- [PROMPT] Return, word for word, every line starting at the line with "1220x610 pixels. At" and ending at the final line of the entries; skip the pictures.

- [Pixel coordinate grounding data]

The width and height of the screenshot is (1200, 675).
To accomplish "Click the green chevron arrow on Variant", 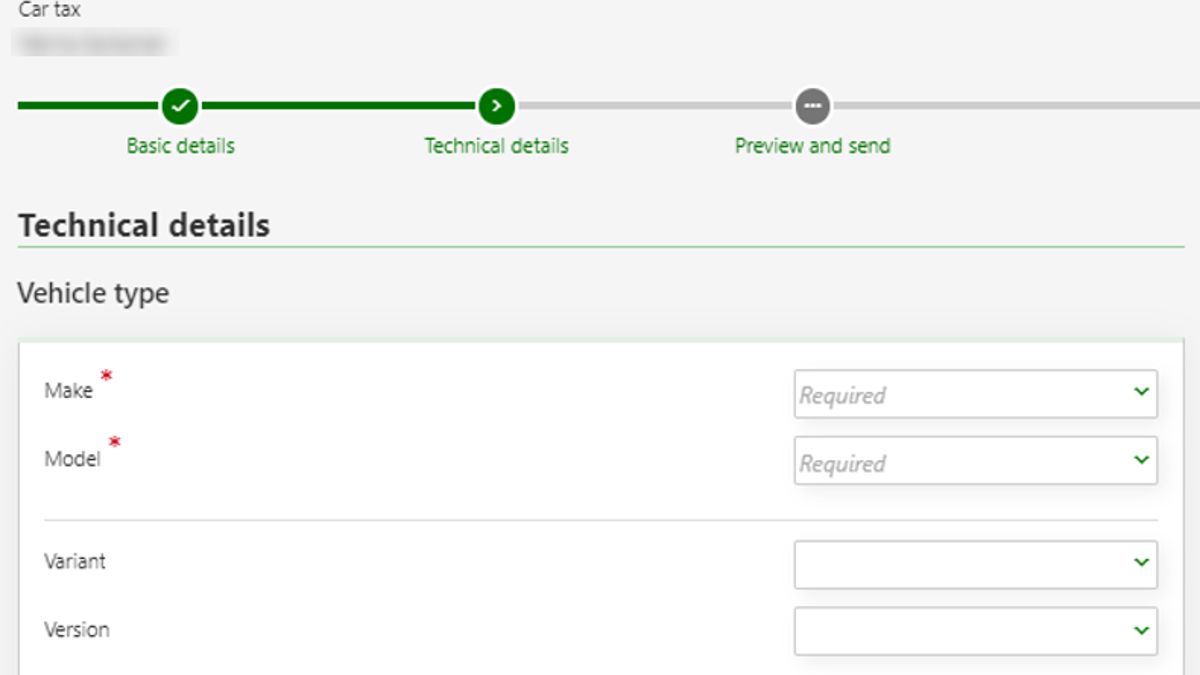I will 1141,562.
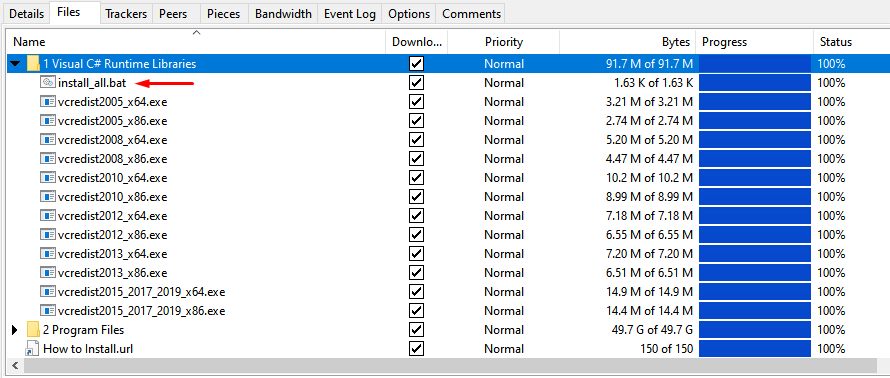Click the 2 Program Files folder icon
The width and height of the screenshot is (890, 378).
(33, 330)
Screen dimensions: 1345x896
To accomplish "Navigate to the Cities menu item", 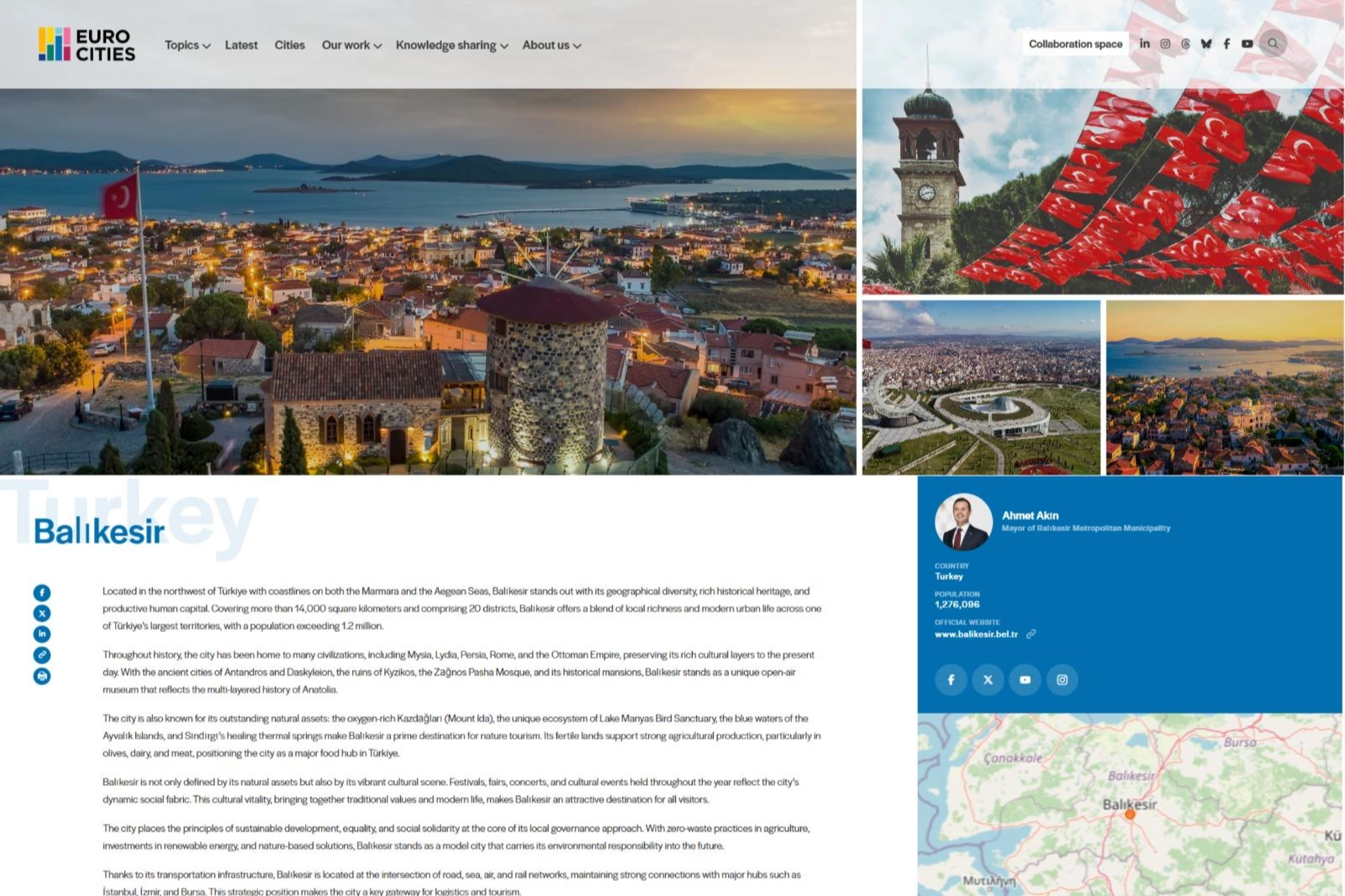I will coord(289,45).
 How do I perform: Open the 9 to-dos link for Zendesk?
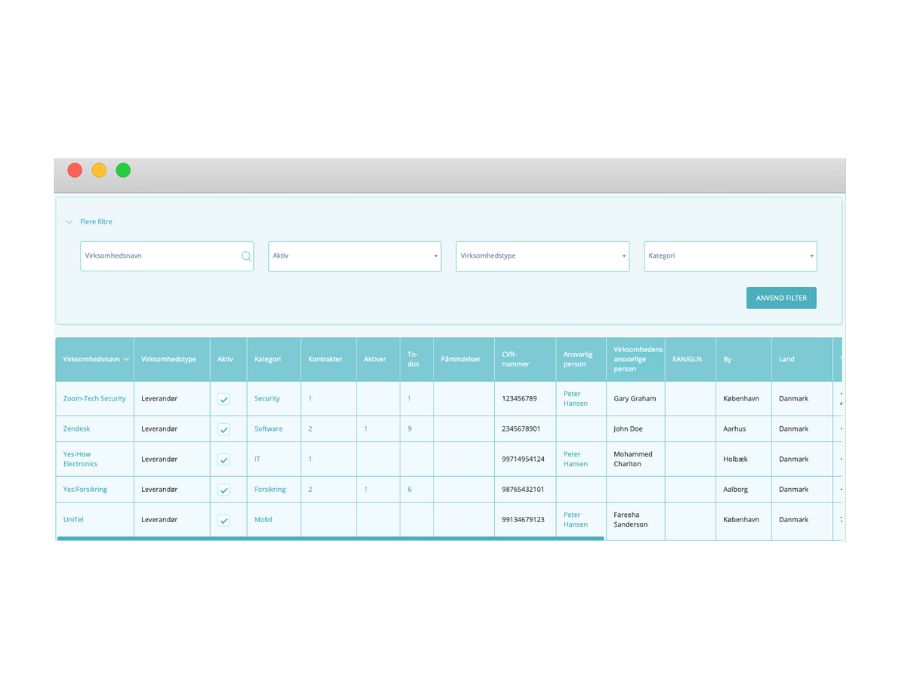[x=409, y=429]
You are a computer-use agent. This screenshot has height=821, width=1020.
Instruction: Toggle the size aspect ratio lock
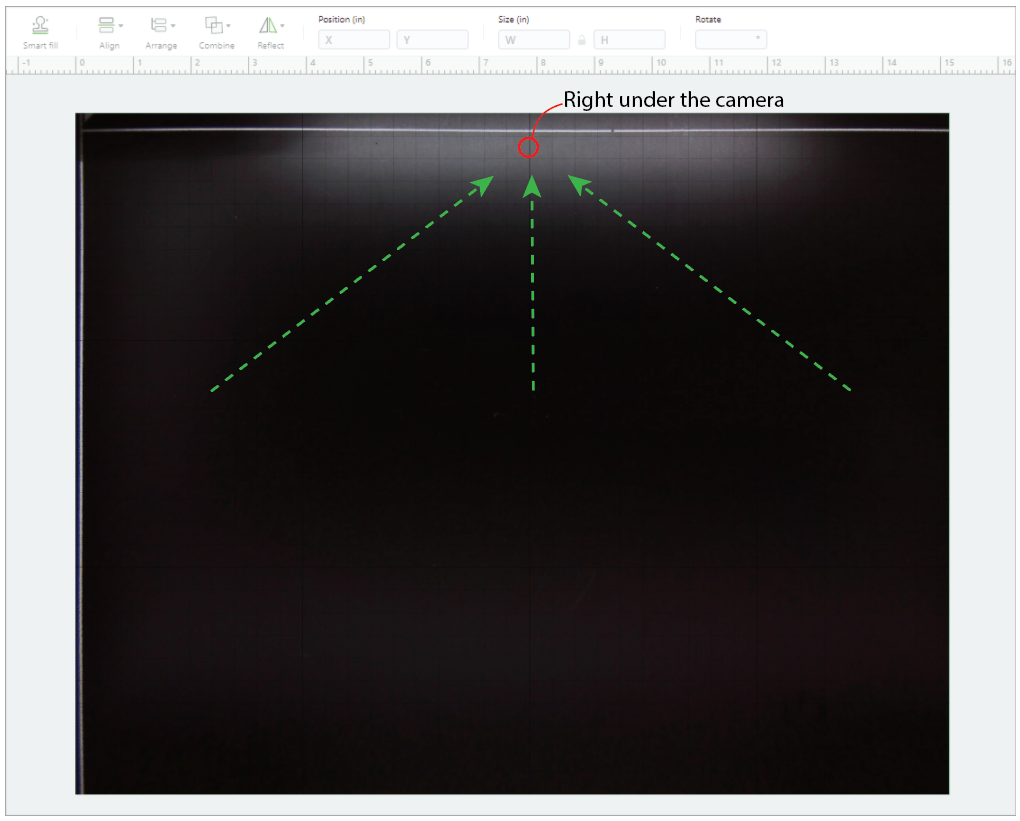[x=581, y=41]
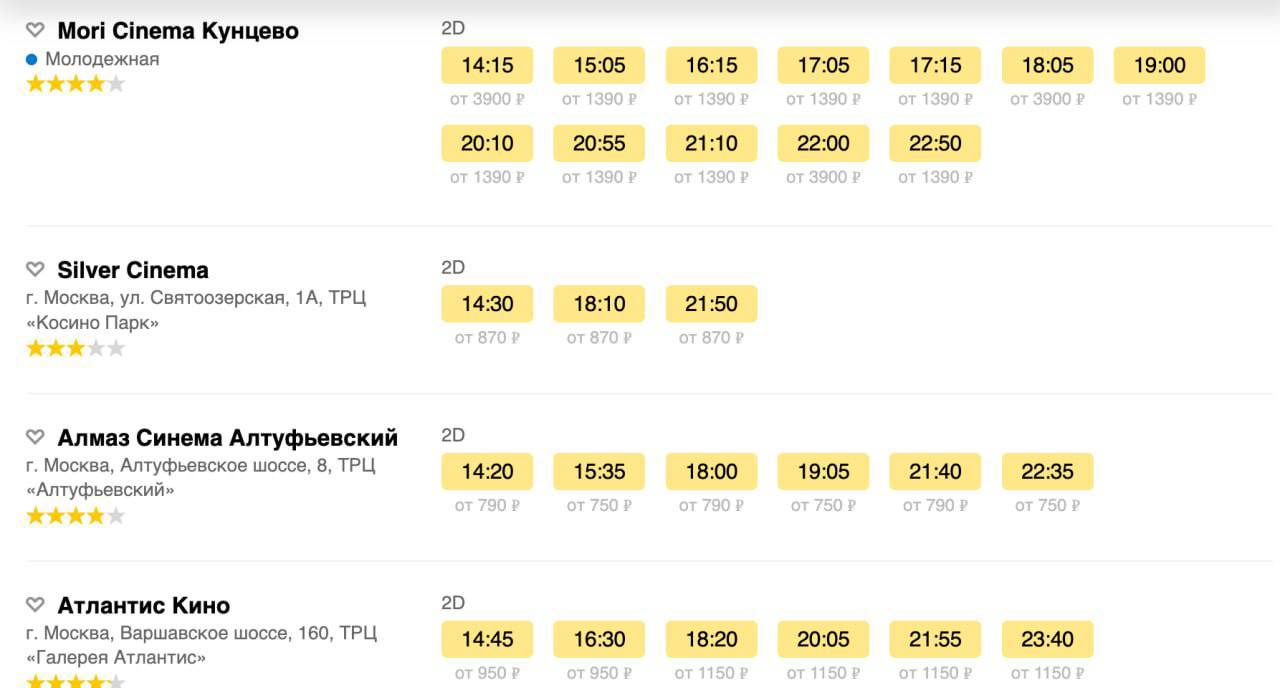1280x688 pixels.
Task: Pick the 23:40 session at Атлантис Кино
Action: (1047, 640)
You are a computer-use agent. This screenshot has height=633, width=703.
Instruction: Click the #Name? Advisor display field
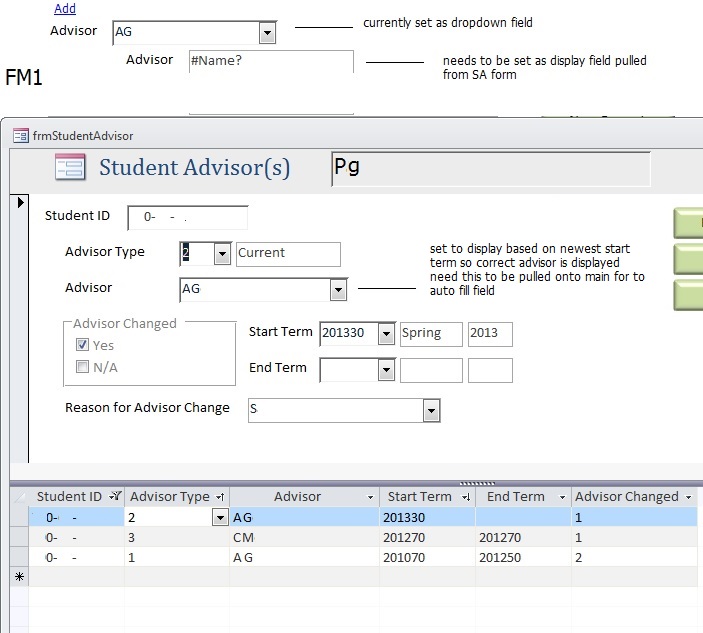[x=271, y=62]
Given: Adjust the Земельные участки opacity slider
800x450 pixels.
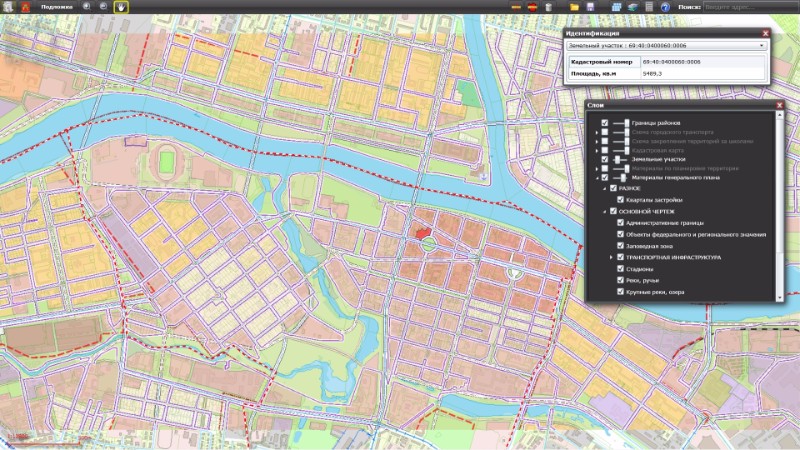Looking at the screenshot, I should point(616,159).
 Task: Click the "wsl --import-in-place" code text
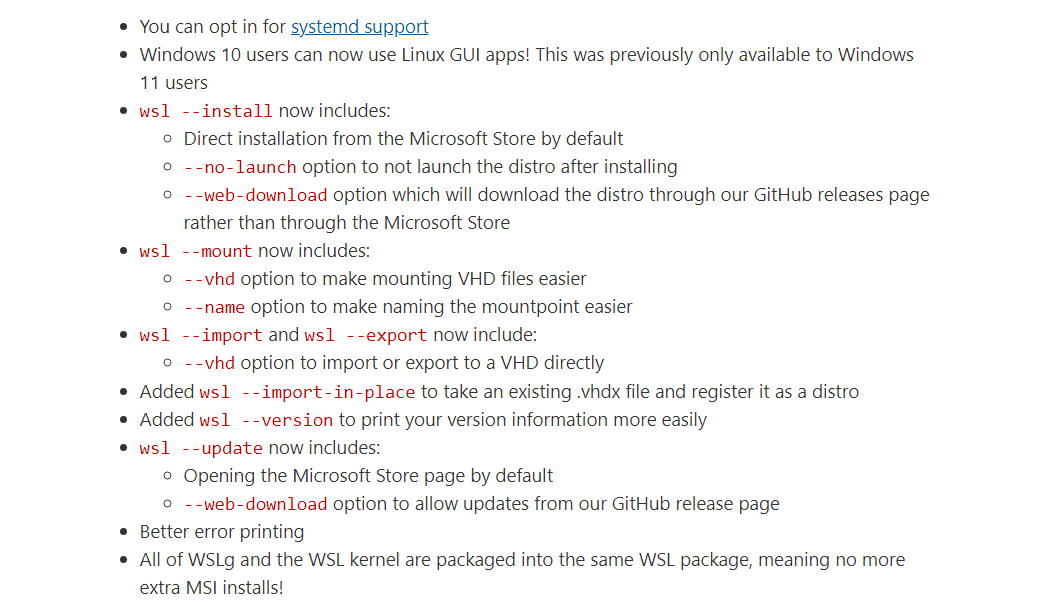click(x=307, y=392)
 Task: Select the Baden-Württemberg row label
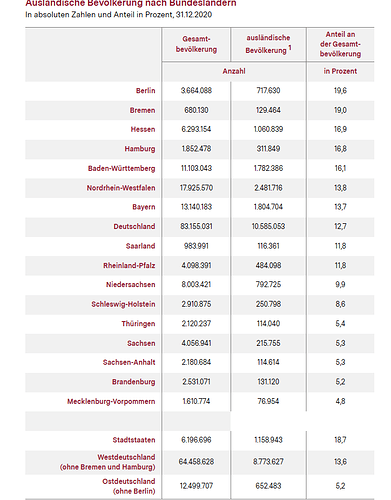[122, 168]
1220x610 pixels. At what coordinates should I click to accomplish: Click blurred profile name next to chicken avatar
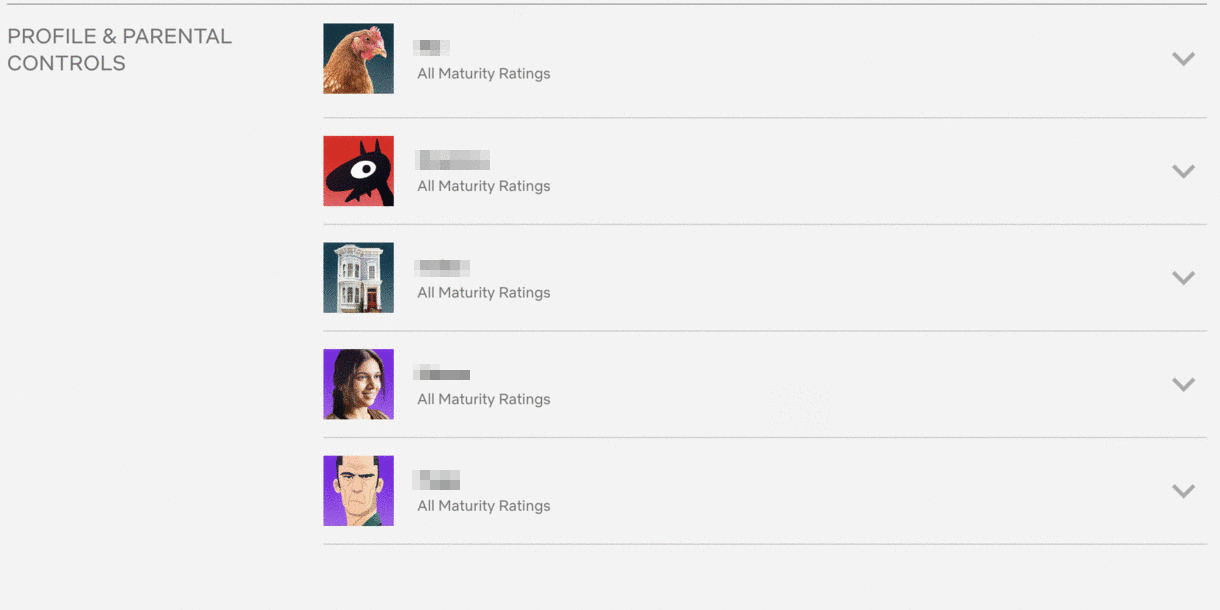click(x=433, y=47)
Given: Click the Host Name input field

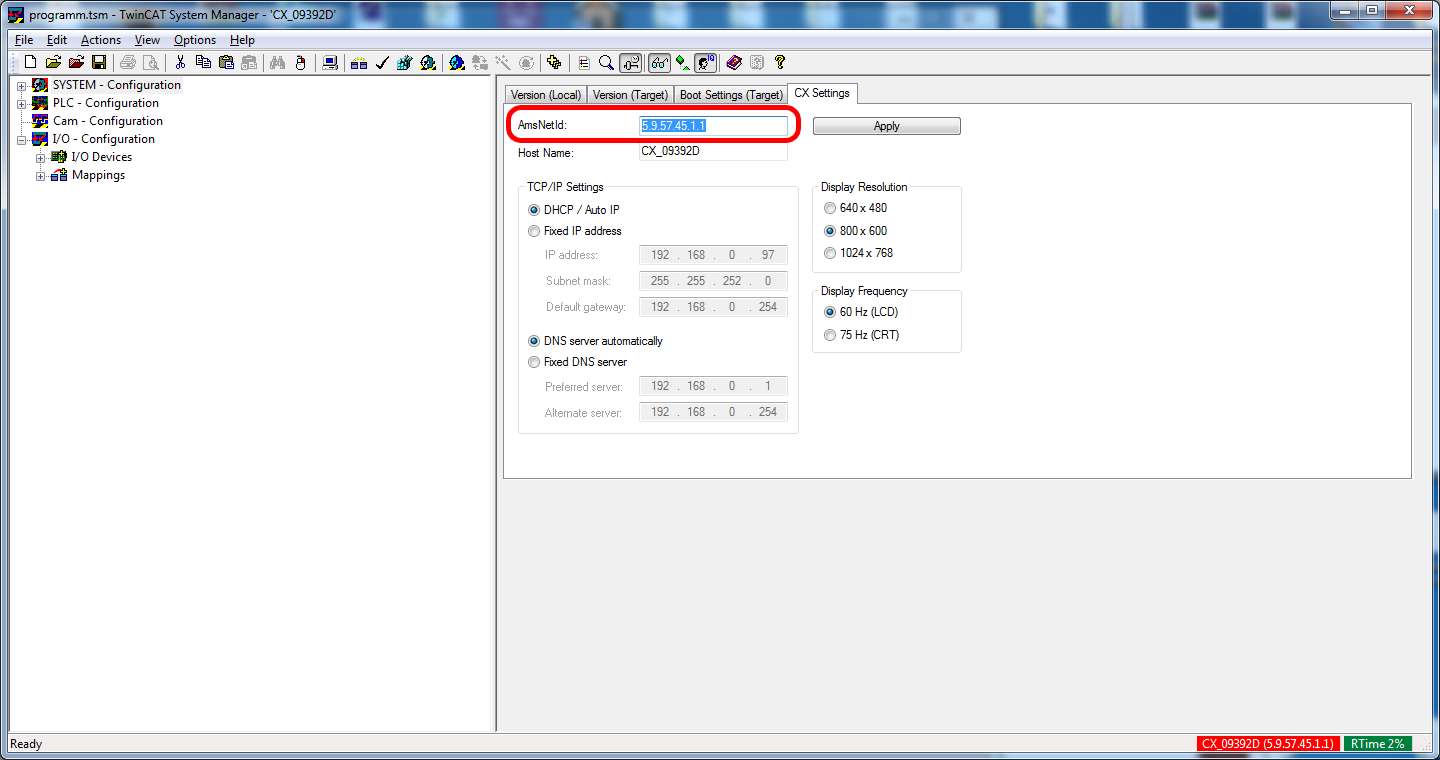Looking at the screenshot, I should coord(713,152).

- [EXERCISE OUTPUT]
1220x610 pixels. At what coordinates should I click to accomplish: Click blurred profile name next to chicken avatar
click(x=433, y=47)
Given: Click the Host Name input field

Looking at the screenshot, I should coord(713,152).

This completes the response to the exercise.